When liberals, however, decry this as not voting in "best interests", what they really mean is not voting to ratify the liberal, or progressive, ideal, which pretty much regards children, and even people, in a theoretical rather than real way. Indeed, it appears the overwhelming majority of Americans are not now, and never have been, for the liberal ideal. Abortion was very much part of that.
Back in the 60s and 70s liberals promulgated a world view based on what they thought an ideal world looked like, and the feminism of the period was very much part of it. Feminist of the period imagined that men lived in an industrial workplace paradise and that if only women could break into it, their lives would be as prefect as men's were. In that world that they imagined gender practically didn't exist, except in terms of having sex.
Sex by feminist of the period had oddly enough adopted the same view of sex that Hugh Hefner had adopted earlier, with slight variations in the view. Hefner had advanced the idea that women, all of whom had big boobs in his world, were available for sex on demand and they were all sterile. Feminists weren't as fascinated by huge mammaries, but they glommed onto the concept of sex as existing for nothing other than entertainment. Unlike Hefner's sterile chesty dimwits, however, they took it a step further and assumed that sex doomed women to second class citizenship as they knew it could cause children. Pharmaceuticals and abortion, however, took care of that.
This mattered to them as they tended to have a sort of quasi Marxist view of sex. There's been a lot of ink spilled on "critical race theory" recently, but it might be better to spill it on Marxism in the bedroom. Marx was an enemy of marriage and normal child rearing and early Communists really picked that up. Up until the the October Revolution Communists were aggressive in separating sex from reproduction and had a view of it nearly identical to 1970s feminists, something that's rarely noted. When they came into power they interesting pretty quickly became prudes, but even well into the 20s and 30s there were communists outside the USSR, including women, who were aggressively anti marrage and aggressively libertines in this area. Whitaker Chambers, who was a bisexual until his rejection of Communism, goes into this a little bit in Witness, noting that the decision of he and his wife to have children was contrary to the American Communist world view at the time which universally favored abortion.

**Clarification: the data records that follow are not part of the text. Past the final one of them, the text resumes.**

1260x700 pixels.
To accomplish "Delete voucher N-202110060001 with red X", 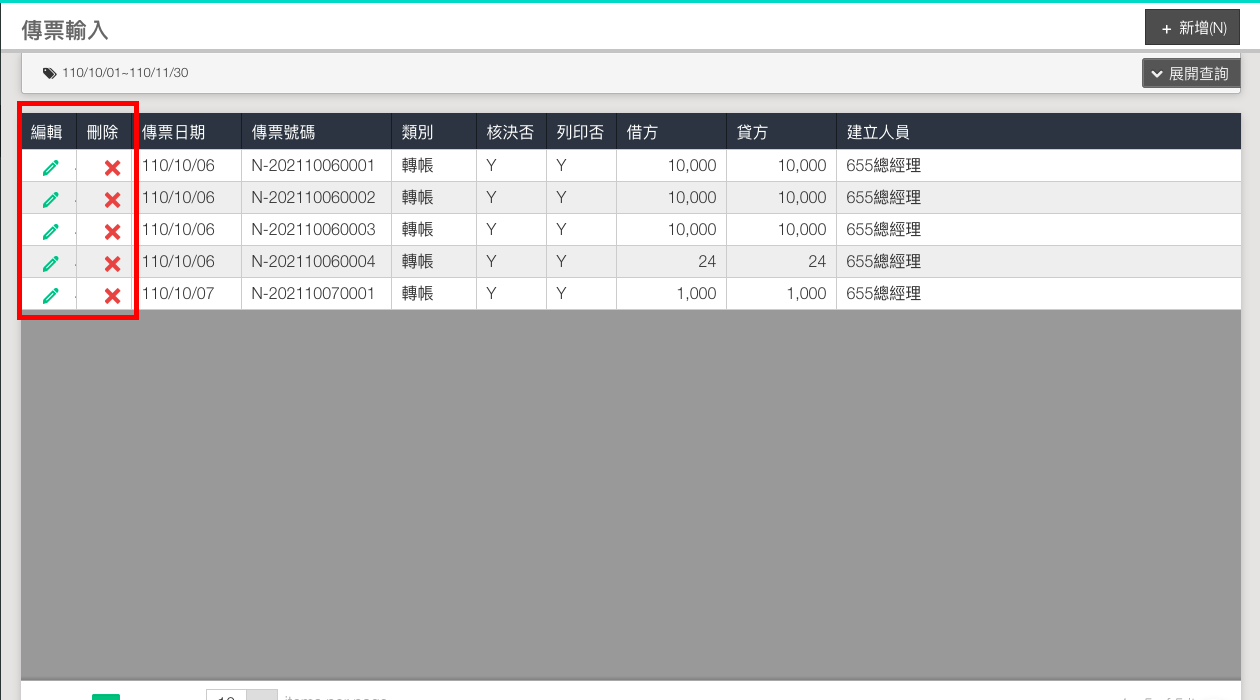I will coord(112,167).
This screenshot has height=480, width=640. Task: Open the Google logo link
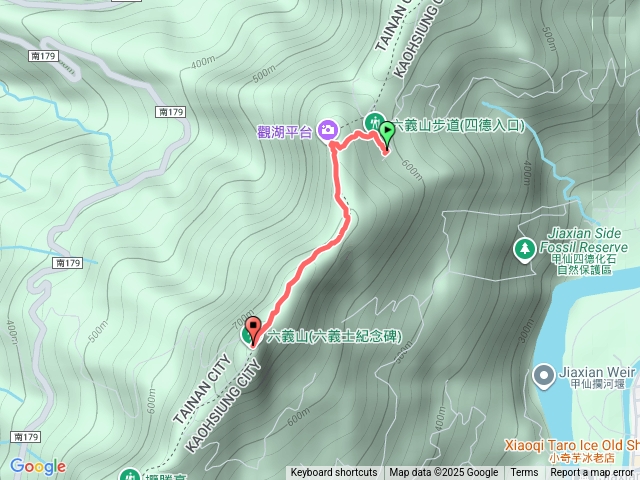(38, 467)
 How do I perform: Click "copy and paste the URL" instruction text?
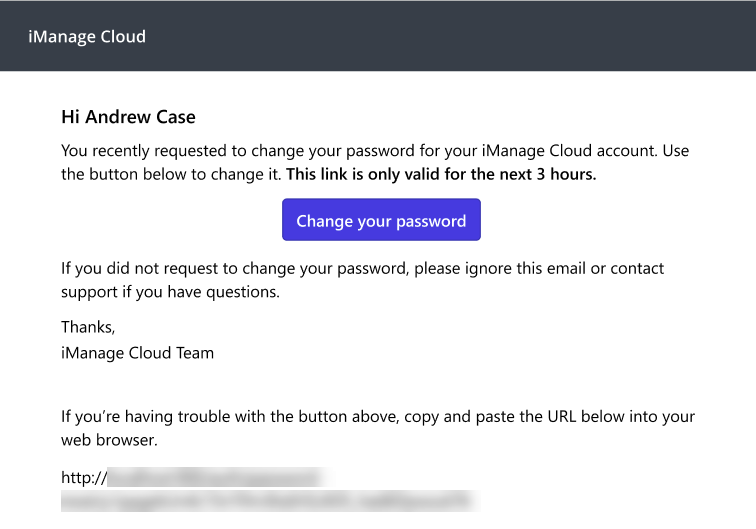tap(490, 416)
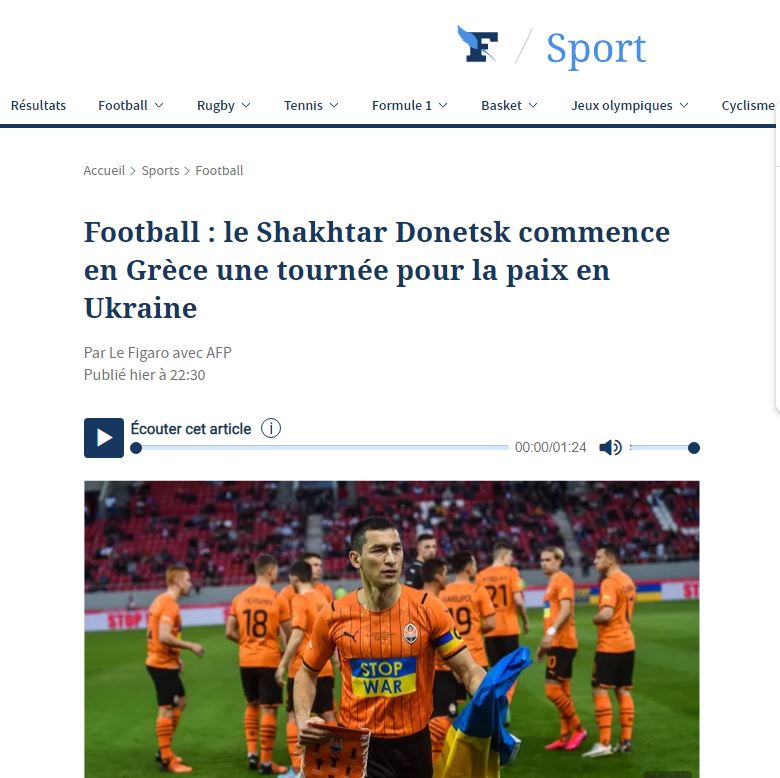Image resolution: width=780 pixels, height=778 pixels.
Task: Expand the Football dropdown chevron
Action: [159, 105]
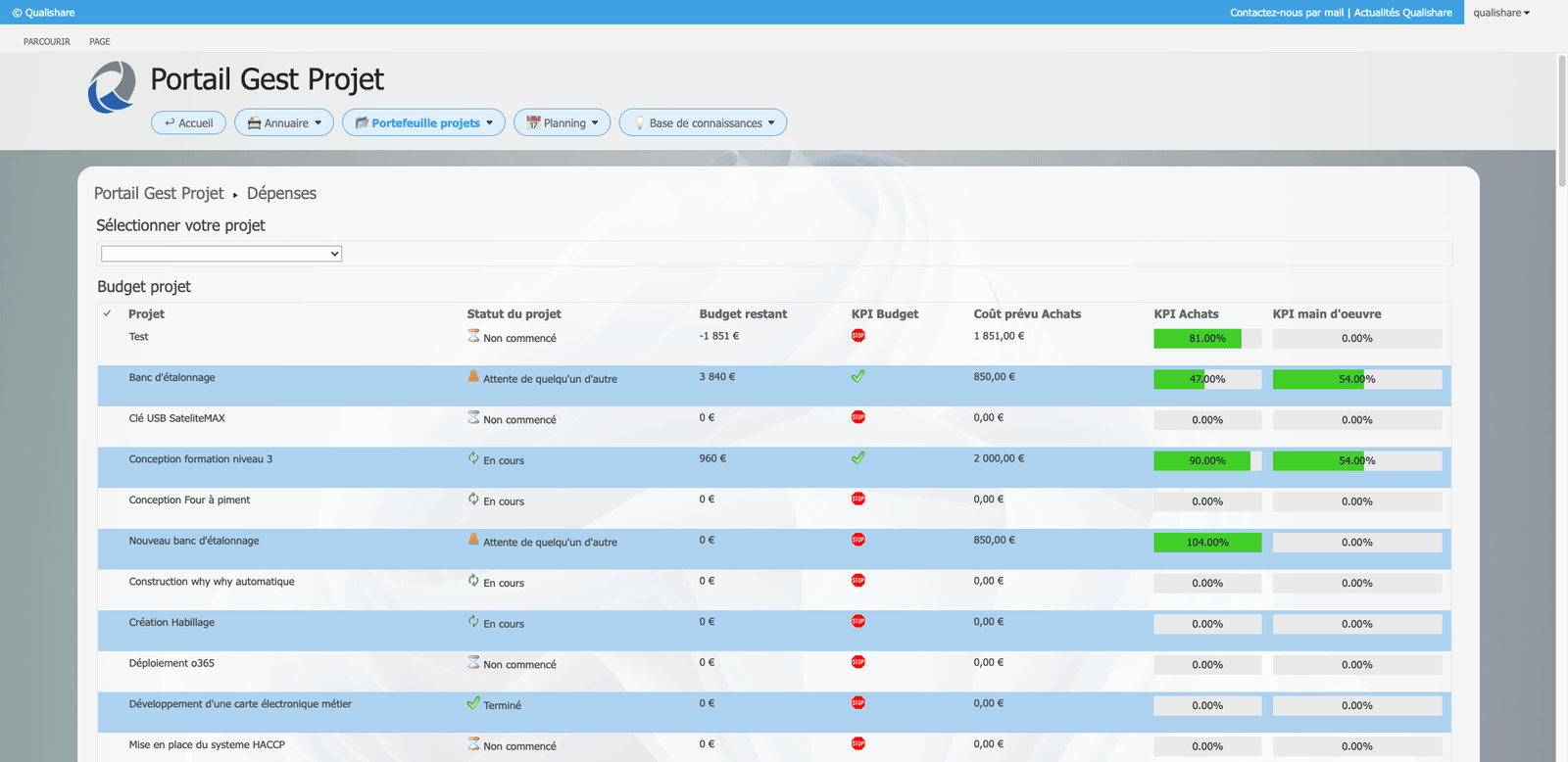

Feminist regarded children as the enemy and took the view that sex couldn't result in children, however, as women always got stuck raising them, which kept women from financial independence and workplace fulfillment, which is where all fulfillment was. Separate sex from marriage and children from sex was all part of the goal, and then women could join men in the boardroom in marital-less, equality, everybody could make loads of cash, and full equality of every type would bloom forth.
Pharmaceutical sterilization and abortion would help to achieve that, they reasoned.
Problem was, it was all based on a big lie.
And that lie was that men lived in paradise. They didn't. They never had, but they particularly hadn't after industrialization.
We've dealt with that elsewhere, but what was forgotten is that industrialization took men out of their homes and away from their families to serve industry basically by economic force. Marx was full of bs about "wage slave" but failed to realize that the economy he was advocating for the "worker" was even more in the nature of bondage. People, as COVID 19 has shown, just don't naturally decide to spend most of tehir days in cublcles way from their family and kin. They don't. Indeed, as feminist knew, but failed to appreciate, men seperated for hours every day from their spouse begin, in some instances, to replicate that relationship with available women at work, with predictable disasterous consequences. Feminists saw this as a male power play, which in some ways it actually was.